Our actions to make this world more baby-friendly
Commemorating the Birth of Newborn Babies
Babies and trees both need warm, loving surroundings to grow up healthy and strong. Under the slogan “Raising Children, Raising Trees: The Spirit Is the Same,” Pigeon has held annual tree-planting drives since 1986, encouraging parents of babies born that year to plant a tree commemorating the birth. Throughout the 34 years since the first campaign in 1986, we have celebrated over 180,000 babies’ births with their families.
Pigeon Miwa no Mori
For the past 34 years, we have organized an annual planting drive in both the national forest in Hitachi-Omiya City, Ibaraki Prefecture and a privately owned site called Pigeon Miwa no Mori, adding 3,500 to 5,000 trees to the area each year. Today, Miwa no Mori is home to a forest of over 150,000 oaks, chestnut oaks, and other broadleaf trees. It has also become a home for animals, including frogs, loaches, and mayflies. In June and July, swarms of fireflies can also be seen. Through this initiative, we are creating a forest that will remain into our children’s future.
Miwa no Mori contains a log house called “Sukusuku House” (sukusuku is a Japanese word meaning “grow up healthy”) where any visitor to the forest is welcome to rest, visit the bathroom, or change diapers.

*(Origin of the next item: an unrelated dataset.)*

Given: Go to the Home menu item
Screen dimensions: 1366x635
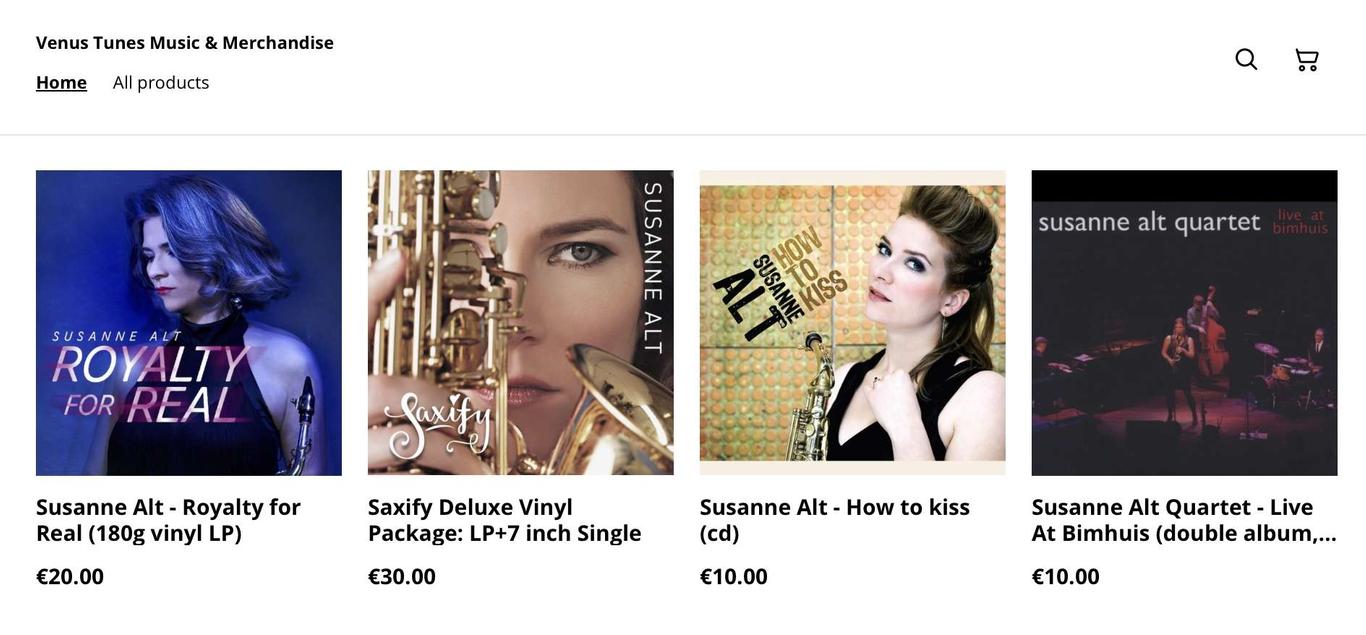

Sukusuku House also contains a chronicle of the tree-planting initiative’s history. The records include babies’ names and messages from their mothers and fathers. Visitors are free to browse through these to recall their own planting activities years earlier.
Every May, one hundred families are selected by lot from among the applicants to participate in the Tree-Planting Ceremony.
At the ceremony, participating families can experience the natural world at Miwa no Mori and plant trees with their own hands together. There is also a play area where babies can have fun with their older brothers and sisters.
First Letter from the Forest
At the ceremony, families can make a print of their baby’s hands or feet to create a unique wooden postcard. There is also a special postbox called “Woody” where these postcards can be mailed to grandparents or others.
Komauchi: Hands-on shiitake cultivation
Miwa is a center for shiitake mushroom cultivation. Visitors to Miwa no Mori can try their hand at komauchi, the traditional method of inoculating wood with shiitake spores.
Making washi paper
Visitors can also try their hand at making the traditional Nishinouchi washi paper manufactured in Miwa. Washi paper is highly durable, so it is ideal for making prints of babies’ feet.